= WORK ITEM =
Exact copy, pictures excluded: set down only the lines from the one with "Task: Click the empty message preview body" through the end of the entries, keeping both end lines.

=== SOURCE DATA ===

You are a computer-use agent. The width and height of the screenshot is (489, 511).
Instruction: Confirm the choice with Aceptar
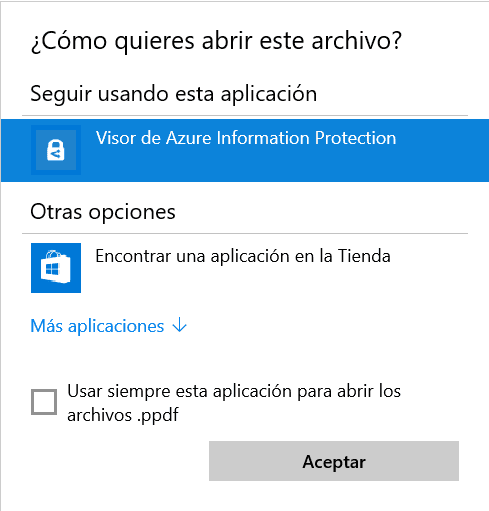coord(334,461)
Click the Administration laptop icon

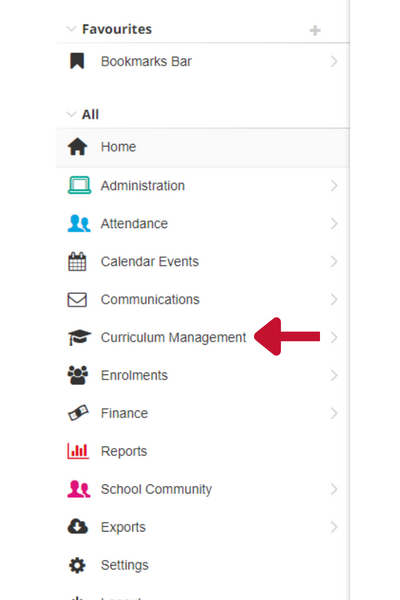(x=79, y=185)
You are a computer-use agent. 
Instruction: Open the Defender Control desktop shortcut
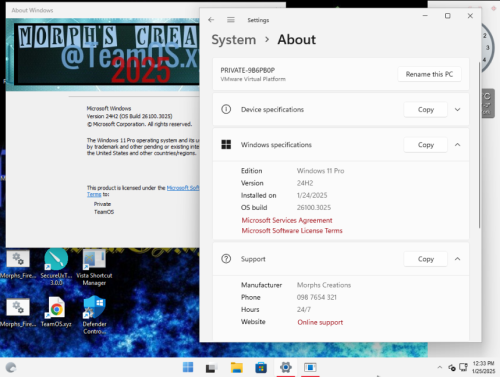pyautogui.click(x=95, y=315)

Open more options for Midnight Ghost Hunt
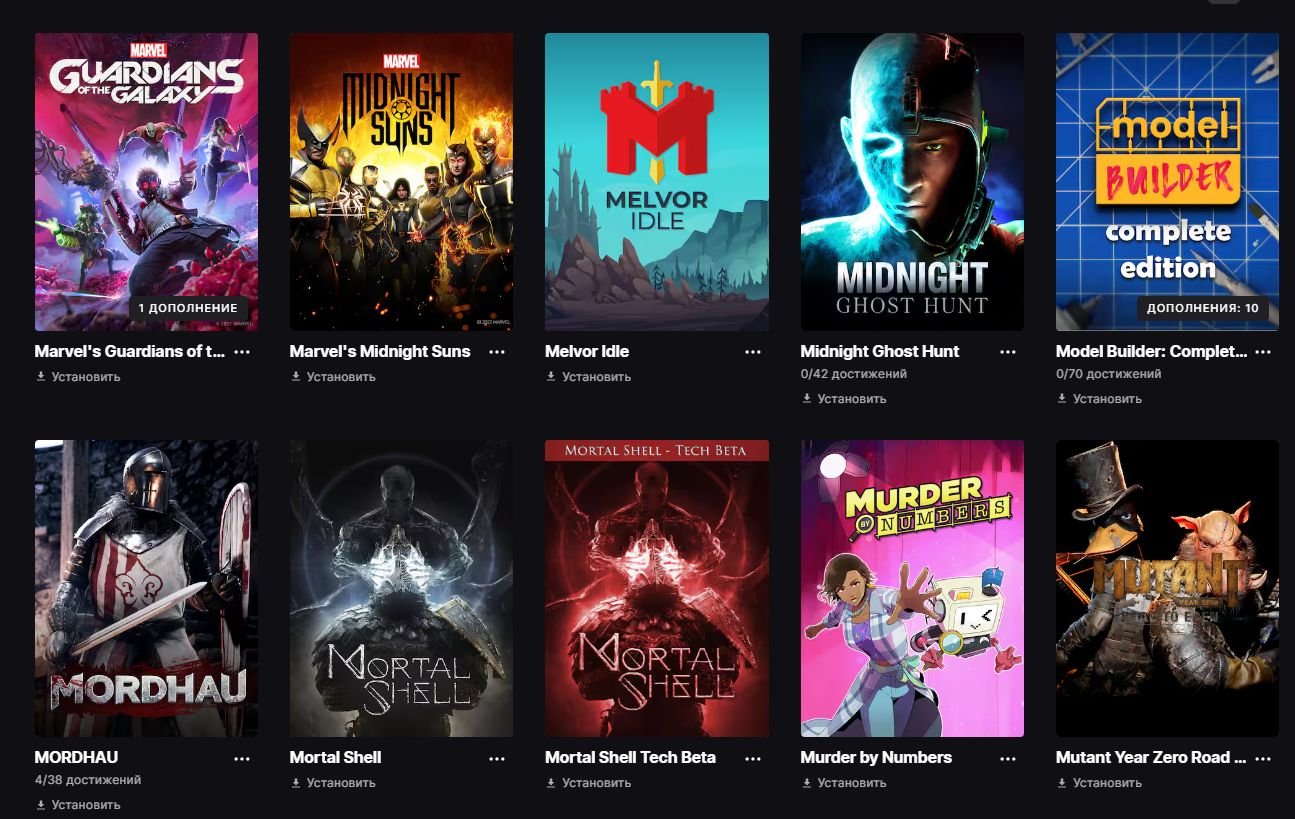[1008, 352]
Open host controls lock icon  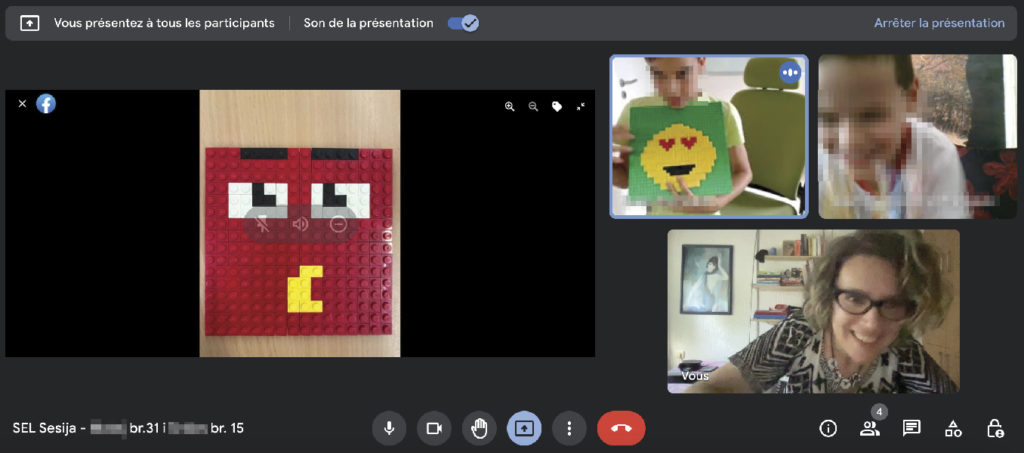click(995, 428)
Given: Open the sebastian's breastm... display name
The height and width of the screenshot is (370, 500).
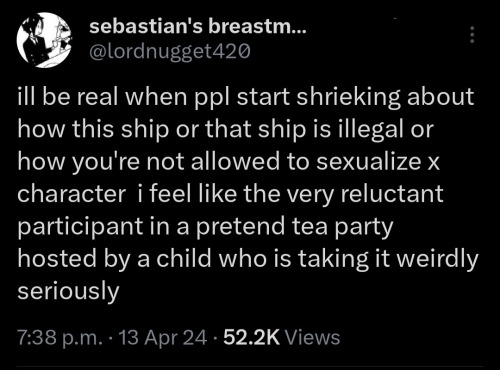Looking at the screenshot, I should pyautogui.click(x=197, y=27).
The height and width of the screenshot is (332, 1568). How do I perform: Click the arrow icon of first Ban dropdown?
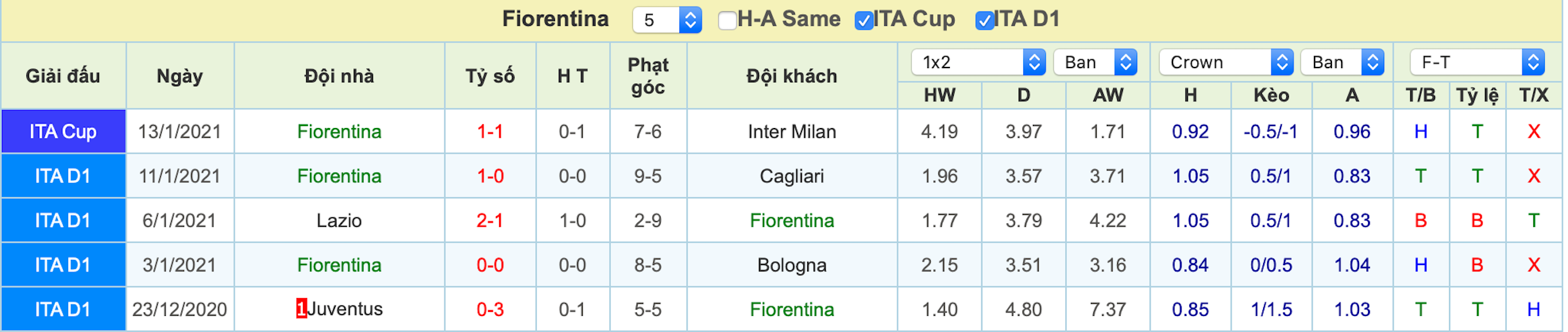point(1126,62)
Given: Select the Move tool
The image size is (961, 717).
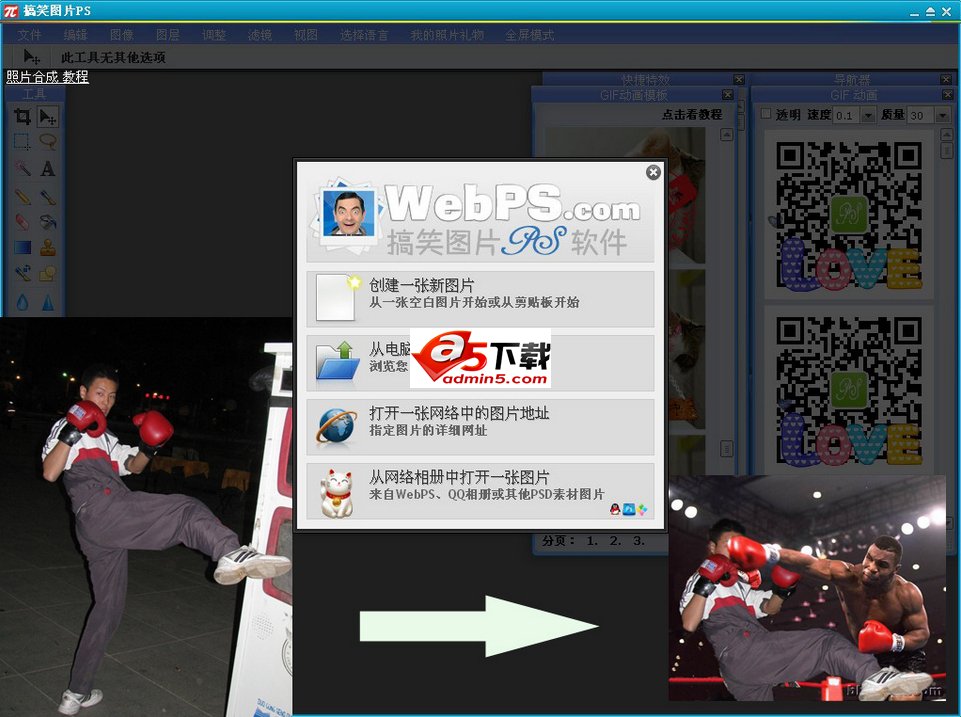Looking at the screenshot, I should pos(47,114).
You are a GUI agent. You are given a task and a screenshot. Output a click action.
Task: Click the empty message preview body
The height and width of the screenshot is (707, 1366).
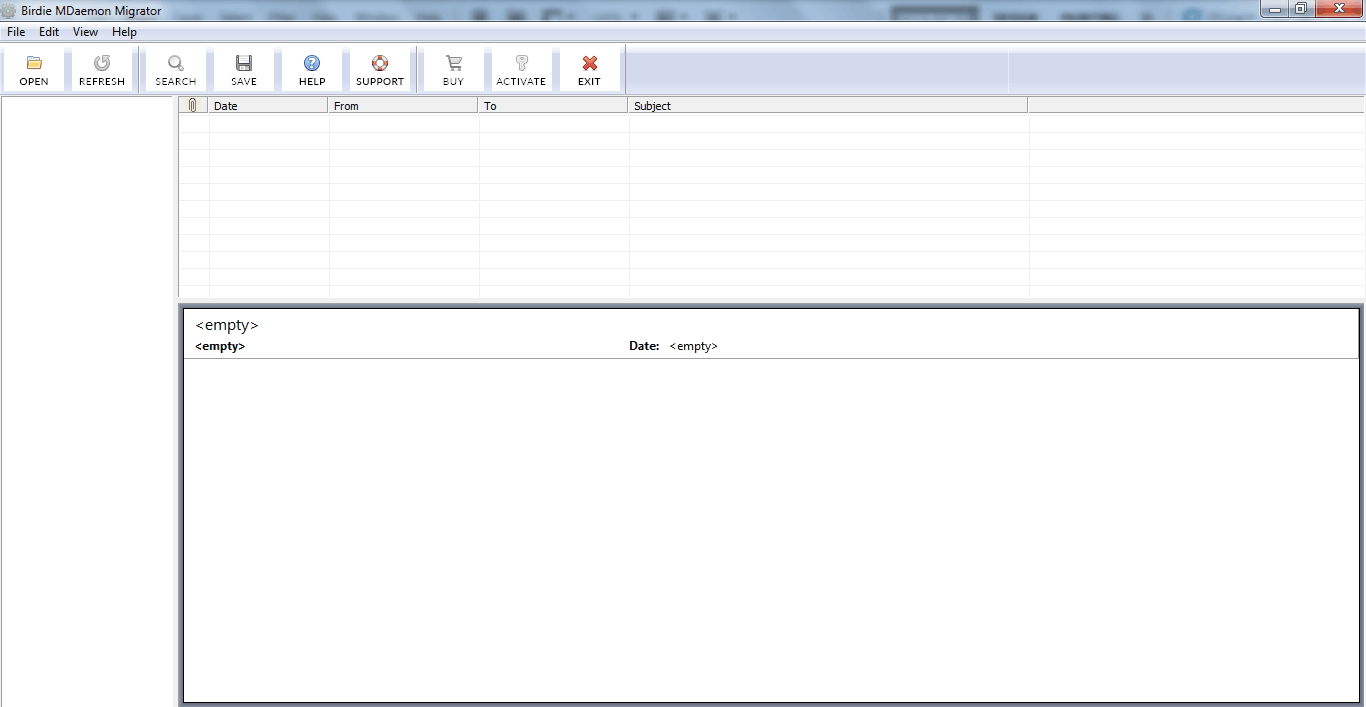point(770,530)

===

= SOLUTION TO THIS EXERCISE =
Task: Click the empty message preview body
The height and width of the screenshot is (707, 1366).
point(770,530)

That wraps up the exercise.